EXTRAIT FOURNI:
################
La société D-Wave a annoncé officiellement le 13 février 2007[11] avoir réalisé un ordinateur quantique à base solide de 16 qubits[12]. Ce calculateur serait cependant limité à certaines opérations quantiques d'optimisation, comme celui du "voyageur de commerce"[13]. Aucun prototype n’a été dûment testé par des spécialistes reconnus des ordinateurs quantiques, pour des raisons alléguées de secret industriel (le prototype n’était pas présent durant la conférence). Ces machines utiliseraient une puce nommée Europa qui fonctionne uniquement en milieu cryogénique. Reflétant le sentiment d’une partie de la communauté scientifique, Scientific American reste réservé[14]. Les problèmes combinatoires résolus (sudoku) le sont moins vite qu’avec un simple ordinateur. Il n’y a là rien de surprenant au vu des caractéristiques de l’appareil, mais par conséquent on ne peut exclure totalement une opération du type Turc mécanique ayant simplement pour objectif de lever des fonds, d’autant que D-Wave promettait un ordinateur quantique à 32 qubits pour la fin de l’année 2007, et un ordinateur à 512 puis à 1024 qubits d’ici l’année suivante[15].
################
DONNÉES BRUTES:
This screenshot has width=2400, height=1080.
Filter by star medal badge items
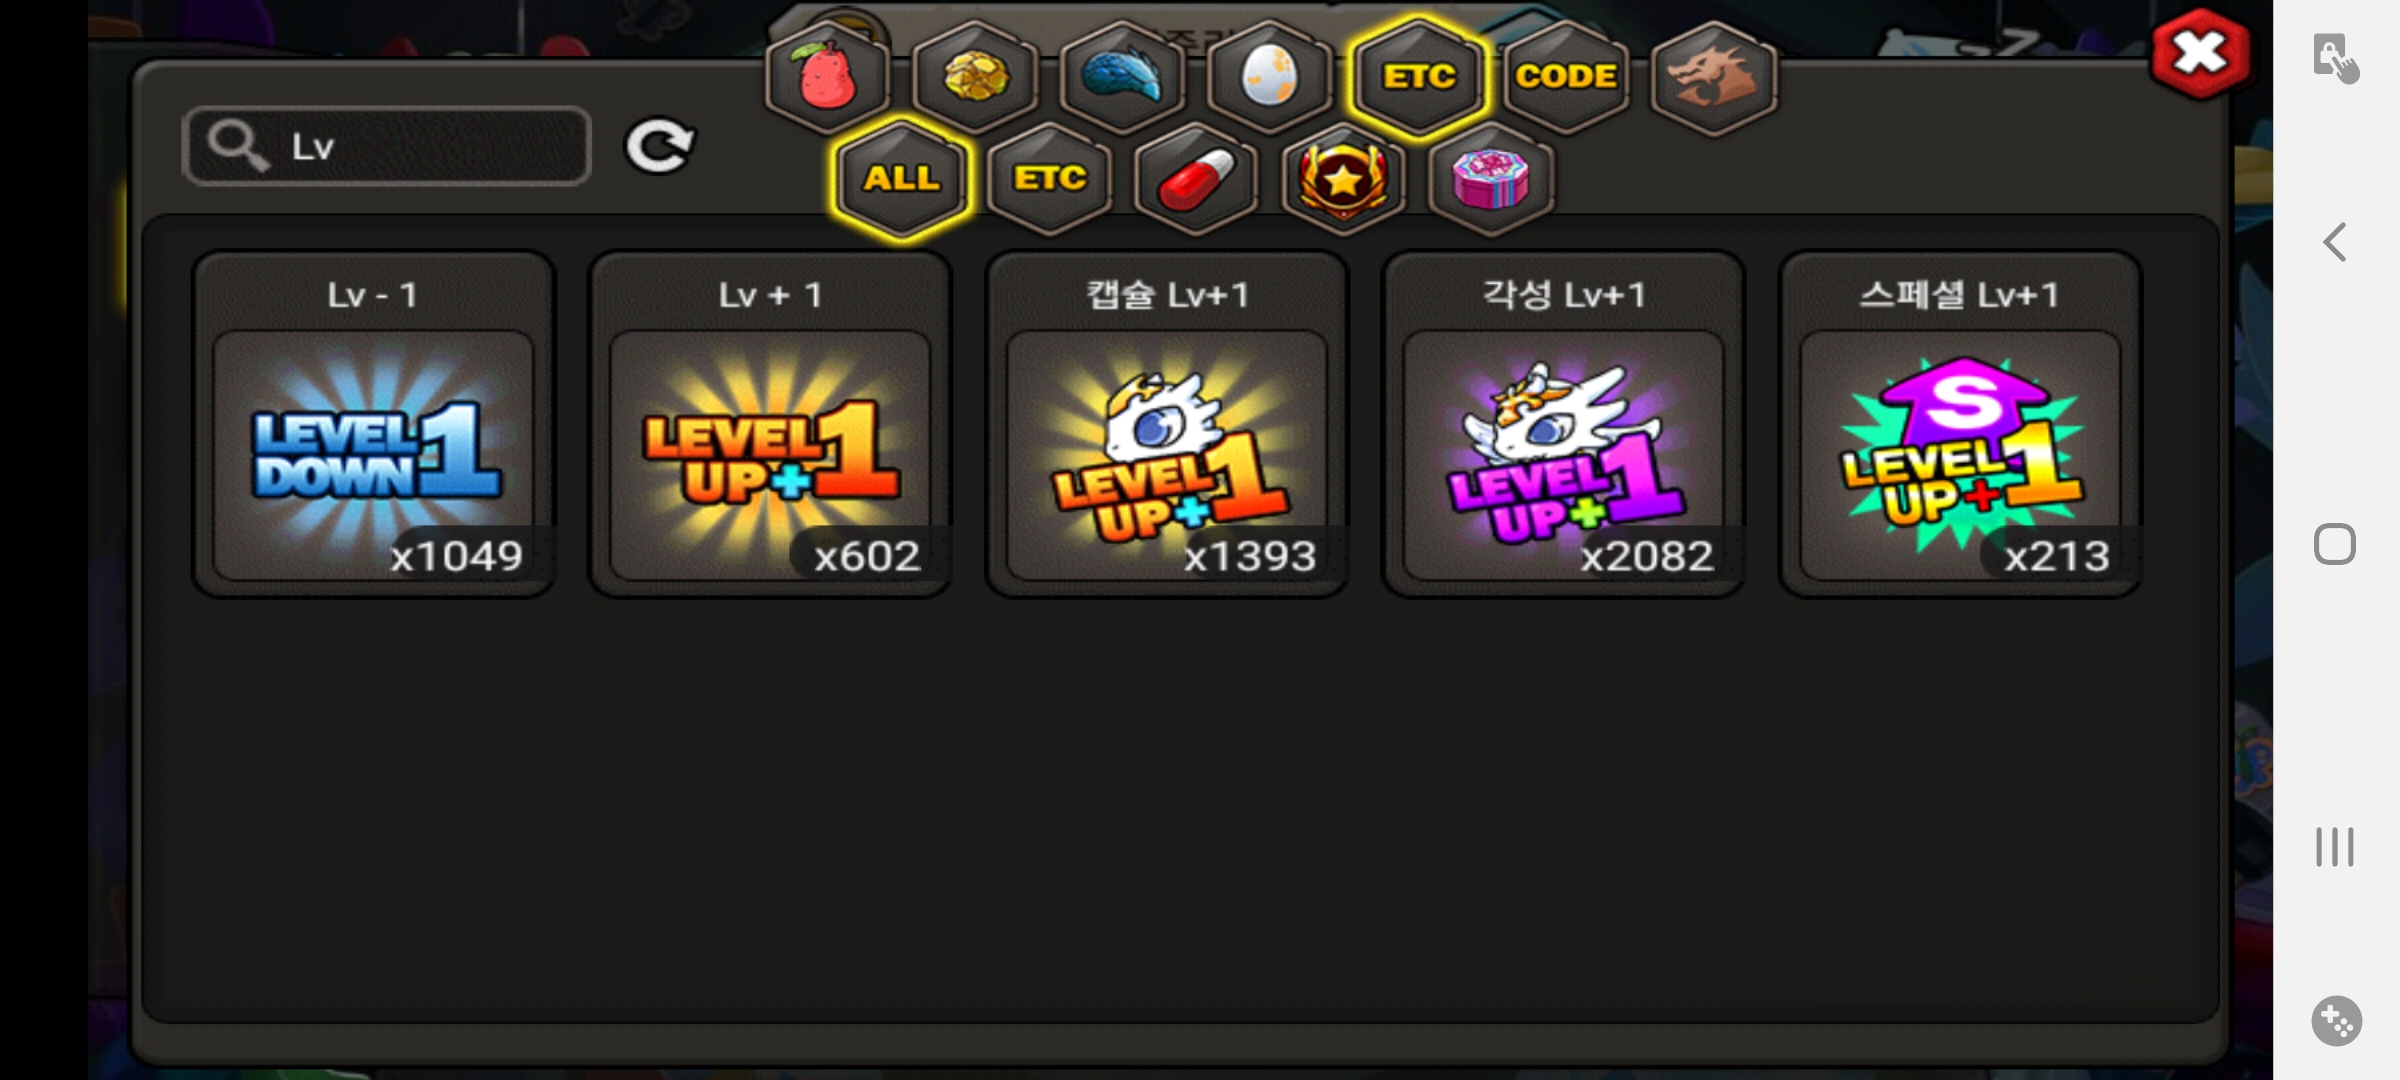click(x=1343, y=179)
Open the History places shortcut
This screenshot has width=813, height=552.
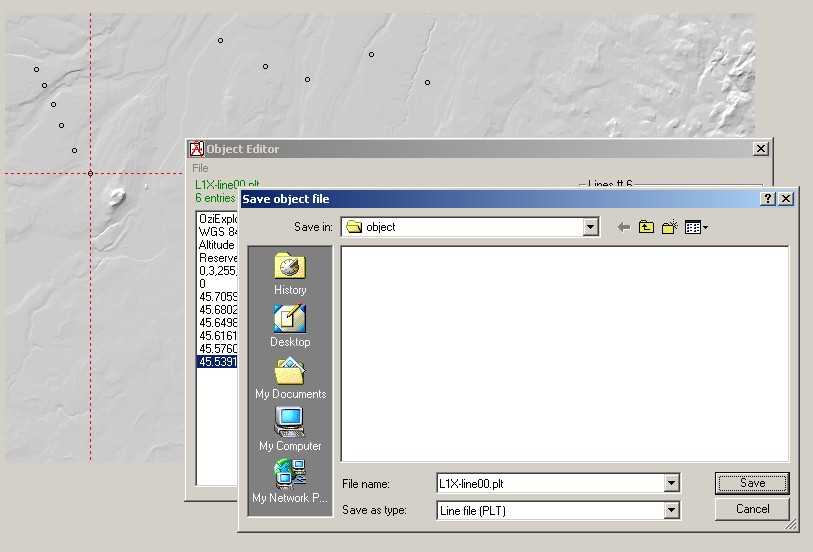click(289, 273)
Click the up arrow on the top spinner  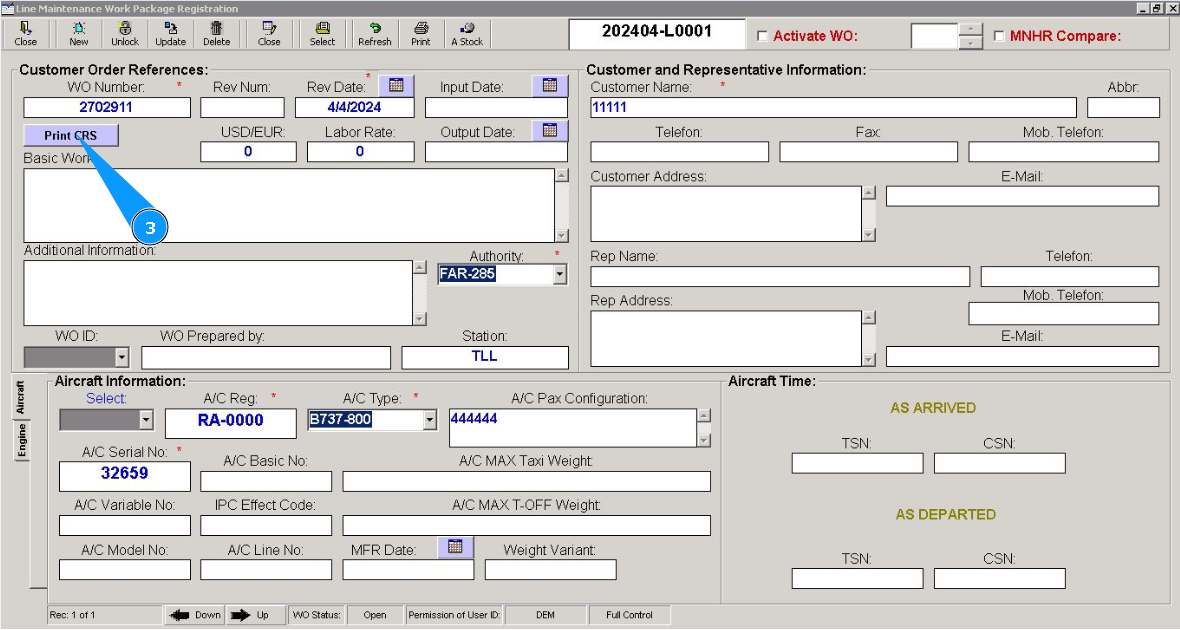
################
LISTE DES TÂCHES:
1. Indiquez si chacune des affirmations suivantes concorde avec l'extrait fourni, en répondant par oui ou par non et en citant mot pour mot les termes de l'extrait qui tranchent la question. (a) Le prototype était présent lors de la conférence. (b) La puce Europa ne fonctionne qu'en milieu cryogénique. (c) Les problèmes de sudoku sont résolus plus vite qu'avec un simple ordinateur.
2. Redimensionnez tous les enregistrements en recopiant chacune de leurs lignes, consignes comprises, et en multipliant par 0,65 chaque coordonnée donnée dans les réponses, avec un arrondi à l'entier le plus proche (les demis vers le haut). Laissez les images de côté.

RÉPONSES:
1.
(a) Non : « le prototype n’était pas présent durant la conférence ».
(b) Oui : « une puce nommée Europa qui fonctionne uniquement en milieu cryogénique ».
(c) Non : « Les problèmes combinatoires résolus (sudoku) le sont moins vite qu’avec un simple ordinateur ».

2.
This screenshot has width=2400, height=1080.
Filter by star medal badge items
click(x=873, y=116)
Open the History places shortcut
This screenshot has width=813, height=552.
click(188, 177)
Click the up arrow on the top spinner  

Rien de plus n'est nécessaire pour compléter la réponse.